Data records:
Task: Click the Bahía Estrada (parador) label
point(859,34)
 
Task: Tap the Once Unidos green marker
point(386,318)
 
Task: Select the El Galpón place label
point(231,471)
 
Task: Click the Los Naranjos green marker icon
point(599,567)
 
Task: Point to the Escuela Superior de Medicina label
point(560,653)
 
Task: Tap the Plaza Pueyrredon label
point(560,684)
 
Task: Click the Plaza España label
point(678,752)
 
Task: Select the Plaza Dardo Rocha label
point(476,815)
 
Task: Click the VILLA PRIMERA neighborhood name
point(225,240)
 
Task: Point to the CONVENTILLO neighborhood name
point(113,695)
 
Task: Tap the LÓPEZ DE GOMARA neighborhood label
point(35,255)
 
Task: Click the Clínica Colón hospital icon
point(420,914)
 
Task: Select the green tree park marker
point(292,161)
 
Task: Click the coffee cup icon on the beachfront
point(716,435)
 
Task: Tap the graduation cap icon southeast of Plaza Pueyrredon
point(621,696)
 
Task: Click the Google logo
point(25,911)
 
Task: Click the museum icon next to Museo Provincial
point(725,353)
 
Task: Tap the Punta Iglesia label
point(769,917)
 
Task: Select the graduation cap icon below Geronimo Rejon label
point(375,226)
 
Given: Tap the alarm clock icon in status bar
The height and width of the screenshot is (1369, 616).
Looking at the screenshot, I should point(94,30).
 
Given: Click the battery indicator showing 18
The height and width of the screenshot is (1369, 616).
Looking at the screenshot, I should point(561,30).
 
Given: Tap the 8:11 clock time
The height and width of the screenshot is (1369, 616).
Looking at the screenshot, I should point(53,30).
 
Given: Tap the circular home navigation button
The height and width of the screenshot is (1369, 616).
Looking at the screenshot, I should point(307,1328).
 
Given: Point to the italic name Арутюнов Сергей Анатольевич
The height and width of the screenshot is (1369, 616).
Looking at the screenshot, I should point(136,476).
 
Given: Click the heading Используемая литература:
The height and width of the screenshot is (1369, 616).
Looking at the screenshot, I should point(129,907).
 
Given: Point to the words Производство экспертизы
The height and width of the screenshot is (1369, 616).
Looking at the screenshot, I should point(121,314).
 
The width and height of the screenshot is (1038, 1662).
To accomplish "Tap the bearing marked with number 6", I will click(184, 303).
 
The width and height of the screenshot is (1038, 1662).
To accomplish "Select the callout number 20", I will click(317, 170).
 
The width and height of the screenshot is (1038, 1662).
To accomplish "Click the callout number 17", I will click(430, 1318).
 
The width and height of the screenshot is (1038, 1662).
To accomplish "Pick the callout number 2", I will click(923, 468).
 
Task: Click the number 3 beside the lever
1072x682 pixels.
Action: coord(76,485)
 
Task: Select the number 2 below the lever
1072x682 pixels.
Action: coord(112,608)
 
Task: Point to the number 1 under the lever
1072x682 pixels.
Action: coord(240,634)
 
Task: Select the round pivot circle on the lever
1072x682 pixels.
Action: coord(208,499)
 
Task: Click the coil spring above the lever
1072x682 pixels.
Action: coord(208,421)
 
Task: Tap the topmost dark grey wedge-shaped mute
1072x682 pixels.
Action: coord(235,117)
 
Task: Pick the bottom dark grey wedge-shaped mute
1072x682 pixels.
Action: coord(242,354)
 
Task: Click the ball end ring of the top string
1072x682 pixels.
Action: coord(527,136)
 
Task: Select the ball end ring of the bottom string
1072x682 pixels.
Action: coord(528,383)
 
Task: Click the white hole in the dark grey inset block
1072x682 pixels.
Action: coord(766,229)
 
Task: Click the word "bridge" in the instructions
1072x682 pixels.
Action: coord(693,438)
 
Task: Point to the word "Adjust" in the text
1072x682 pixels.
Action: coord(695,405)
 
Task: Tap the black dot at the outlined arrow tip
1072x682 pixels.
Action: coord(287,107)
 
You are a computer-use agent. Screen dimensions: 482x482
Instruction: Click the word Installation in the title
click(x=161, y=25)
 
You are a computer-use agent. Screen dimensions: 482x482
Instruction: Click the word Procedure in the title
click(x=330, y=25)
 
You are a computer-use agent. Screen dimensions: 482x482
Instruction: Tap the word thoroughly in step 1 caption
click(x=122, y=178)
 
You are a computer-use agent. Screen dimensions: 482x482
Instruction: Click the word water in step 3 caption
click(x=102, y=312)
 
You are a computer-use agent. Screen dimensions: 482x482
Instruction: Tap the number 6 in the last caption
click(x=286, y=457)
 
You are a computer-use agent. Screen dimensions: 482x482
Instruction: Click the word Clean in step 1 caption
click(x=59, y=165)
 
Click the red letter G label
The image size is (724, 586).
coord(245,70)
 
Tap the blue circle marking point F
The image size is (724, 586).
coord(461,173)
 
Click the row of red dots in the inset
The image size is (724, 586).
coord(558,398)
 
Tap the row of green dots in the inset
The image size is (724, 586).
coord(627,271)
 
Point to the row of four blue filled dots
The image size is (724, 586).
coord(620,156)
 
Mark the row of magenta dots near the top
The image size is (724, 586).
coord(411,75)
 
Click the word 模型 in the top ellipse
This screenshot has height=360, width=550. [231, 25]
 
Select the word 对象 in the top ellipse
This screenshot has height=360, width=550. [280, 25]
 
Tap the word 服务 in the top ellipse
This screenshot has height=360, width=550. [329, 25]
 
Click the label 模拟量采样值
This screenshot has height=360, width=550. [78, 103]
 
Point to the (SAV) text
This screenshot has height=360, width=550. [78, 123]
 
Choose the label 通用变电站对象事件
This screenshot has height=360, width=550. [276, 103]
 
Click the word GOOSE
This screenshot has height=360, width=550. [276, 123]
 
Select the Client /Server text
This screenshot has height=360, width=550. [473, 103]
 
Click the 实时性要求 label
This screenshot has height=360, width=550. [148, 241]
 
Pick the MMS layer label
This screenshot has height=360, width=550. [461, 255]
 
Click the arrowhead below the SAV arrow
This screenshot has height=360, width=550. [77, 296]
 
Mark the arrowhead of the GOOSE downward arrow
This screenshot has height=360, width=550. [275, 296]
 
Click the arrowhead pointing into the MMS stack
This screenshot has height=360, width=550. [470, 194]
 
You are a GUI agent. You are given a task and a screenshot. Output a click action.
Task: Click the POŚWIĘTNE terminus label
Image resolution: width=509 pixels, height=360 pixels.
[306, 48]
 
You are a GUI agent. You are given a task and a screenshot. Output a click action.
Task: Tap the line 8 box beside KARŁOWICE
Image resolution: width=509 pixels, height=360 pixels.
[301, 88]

● **The task**: Format the records above as a JSON list of strings with one string per line, leaving out blank lines. Include every record.

● **Answer in full**:
[
  "Task: Click the Bahía Estrada (parador) label",
  "point(859,34)",
  "Task: Tap the Once Unidos green marker",
  "point(386,318)",
  "Task: Select the El Galpón place label",
  "point(231,471)",
  "Task: Click the Los Naranjos green marker icon",
  "point(599,567)",
  "Task: Point to the Escuela Superior de Medicina label",
  "point(560,653)",
  "Task: Tap the Plaza Pueyrredon label",
  "point(560,684)",
  "Task: Click the Plaza España label",
  "point(678,752)",
  "Task: Select the Plaza Dardo Rocha label",
  "point(476,815)",
  "Task: Click the VILLA PRIMERA neighborhood name",
  "point(225,240)",
  "Task: Point to the CONVENTILLO neighborhood name",
  "point(113,695)",
  "Task: Tap the LÓPEZ DE GOMARA neighborhood label",
  "point(35,255)",
  "Task: Click the Clínica Colón hospital icon",
  "point(420,914)",
  "Task: Select the green tree park marker",
  "point(292,161)",
  "Task: Click the coffee cup icon on the beachfront",
  "point(716,435)",
  "Task: Tap the graduation cap icon southeast of Plaza Pueyrredon",
  "point(621,696)",
  "Task: Click the Google logo",
  "point(25,911)",
  "Task: Click the museum icon next to Museo Provincial",
  "point(725,353)",
  "Task: Tap the Punta Iglesia label",
  "point(769,917)",
  "Task: Select the graduation cap icon below Geronimo Rejon label",
  "point(375,226)",
  "Given: Tap the alarm clock icon in status bar",
  "The height and width of the screenshot is (1369, 616).",
  "Looking at the screenshot, I should point(94,30).",
  "Given: Click the battery indicator showing 18",
  "The height and width of the screenshot is (1369, 616).",
  "Looking at the screenshot, I should point(561,30).",
  "Given: Tap the 8:11 clock time",
  "The height and width of the screenshot is (1369, 616).",
  "Looking at the screenshot, I should point(53,30).",
  "Given: Tap the circular home navigation button",
  "The height and width of the screenshot is (1369, 616).",
  "Looking at the screenshot, I should point(307,1328).",
  "Given: Point to the italic name Арутюнов Сергей Анатольевич",
  "The height and width of the screenshot is (1369, 616).",
  "Looking at the screenshot, I should point(136,476).",
  "Given: Click the heading Используемая литература:",
  "The height and width of the screenshot is (1369, 616).",
  "Looking at the screenshot, I should point(129,907).",
  "Given: Point to the words Производство экспертизы",
  "The height and width of the screenshot is (1369, 616).",
  "Looking at the screenshot, I should point(121,314).",
  "The width and height of the screenshot is (1038, 1662).",
  "To accomplish \"Tap the bearing marked with number 6\", I will click(184, 303).",
  "The width and height of the screenshot is (1038, 1662).",
  "To accomplish \"Select the callout number 20\", I will click(317, 170).",
  "The width and height of the screenshot is (1038, 1662).",
  "To accomplish \"Click the callout number 17\", I will click(430, 1318).",
  "The width and height of the screenshot is (1038, 1662).",
  "To accomplish \"Pick the callout number 2\", I will click(923, 468).",
  "Task: Click the number 3 beside the lever",
  "1072x682 pixels.",
  "Action: coord(76,485)",
  "Task: Select the number 2 below the lever",
  "1072x682 pixels.",
  "Action: coord(112,608)",
  "Task: Point to the number 1 under the lever",
  "1072x682 pixels.",
  "Action: coord(240,634)",
  "Task: Select the round pivot circle on the lever",
  "1072x682 pixels.",
  "Action: coord(208,499)",
  "Task: Click the coil spring above the lever",
  "1072x682 pixels.",
  "Action: coord(208,421)",
  "Task: Tap the topmost dark grey wedge-shaped mute",
  "1072x682 pixels.",
  "Action: coord(235,117)",
  "Task: Pick the bottom dark grey wedge-shaped mute",
  "1072x682 pixels.",
  "Action: coord(242,354)",
  "Task: Click the ball end ring of the top string",
  "1072x682 pixels.",
  "Action: coord(527,136)",
  "Task: Select the ball end ring of the bottom string",
  "1072x682 pixels.",
  "Action: coord(528,383)",
  "Task: Click the white hole in the dark grey inset block",
  "1072x682 pixels.",
  "Action: coord(766,229)",
  "Task: Click the word \"bridge\" in the instructions",
  "1072x682 pixels.",
  "Action: coord(693,438)",
  "Task: Point to the word \"Adjust\" in the text",
  "1072x682 pixels.",
  "Action: coord(695,405)",
  "Task: Tap the black dot at the outlined arrow tip",
  "1072x682 pixels.",
  "Action: coord(287,107)",
  "You are a computer-use agent. Screen dimensions: 482x482",
  "Instruction: Click the word Installation in the title",
  "click(x=161, y=25)",
  "You are a computer-use agent. Screen dimensions: 482x482",
  "Instruction: Click the word Procedure in the title",
  "click(x=330, y=25)",
  "You are a computer-use agent. Screen dimensions: 482x482",
  "Instruction: Tap the word thoroughly in step 1 caption",
  "click(x=122, y=178)",
  "You are a computer-use agent. Screen dimensions: 482x482",
  "Instruction: Click the word water in step 3 caption",
  "click(x=102, y=312)",
  "You are a computer-use agent. Screen dimensions: 482x482",
  "Instruction: Tap the number 6 in the last caption",
  "click(x=286, y=457)",
  "You are a computer-use agent. Screen dimensions: 482x482",
  "Instruction: Click the word Clean in step 1 caption",
  "click(x=59, y=165)",
  "Click the red letter G label",
  "The image size is (724, 586).",
  "coord(245,70)",
  "Tap the blue circle marking point F",
  "The image size is (724, 586).",
  "coord(461,173)",
  "Click the row of red dots in the inset",
  "The image size is (724, 586).",
  "coord(558,398)",
  "Tap the row of green dots in the inset",
  "The image size is (724, 586).",
  "coord(627,271)",
  "Point to the row of four blue filled dots",
  "The image size is (724, 586).",
  "coord(620,156)",
  "Mark the row of magenta dots near the top",
  "The image size is (724, 586).",
  "coord(411,75)",
  "Click the word 模型 in the top ellipse",
  "This screenshot has height=360, width=550. [231, 25]",
  "Select the word 对象 in the top ellipse",
  "This screenshot has height=360, width=550. [280, 25]",
  "Tap the word 服务 in the top ellipse",
  "This screenshot has height=360, width=550. [329, 25]",
  "Click the label 模拟量采样值",
  "This screenshot has height=360, width=550. [78, 103]",
  "Point to the (SAV) text",
  "This screenshot has height=360, width=550. [78, 123]",
  "Choose the label 通用变电站对象事件",
  "This screenshot has height=360, width=550. [276, 103]",
  "Click the word GOOSE",
  "This screenshot has height=360, width=550. [276, 123]",
  "Select the Client /Server text",
  "This screenshot has height=360, width=550. [473, 103]",
  "Click the 实时性要求 label",
  "This screenshot has height=360, width=550. [148, 241]",
  "Pick the MMS layer label",
  "This screenshot has height=360, width=550. [461, 255]",
  "Click the arrowhead below the SAV arrow",
  "This screenshot has height=360, width=550. [77, 296]",
  "Mark the arrowhead of the GOOSE downward arrow",
  "This screenshot has height=360, width=550. [275, 296]",
  "Click the arrowhead pointing into the MMS stack",
  "This screenshot has height=360, width=550. [470, 194]",
  "You are a GUI agent. You are given a task and a screenshot. Output a click action.",
  "Task: Click the POŚWIĘTNE terminus label",
  "Image resolution: width=509 pixels, height=360 pixels.",
  "[306, 48]",
  "You are a GUI agent. You are given a task and a screenshot. Output a click action.",
  "Task: Tap the line 8 box beside KARŁOWICE",
  "Image resolution: width=509 pixels, height=360 pixels.",
  "[301, 88]"
]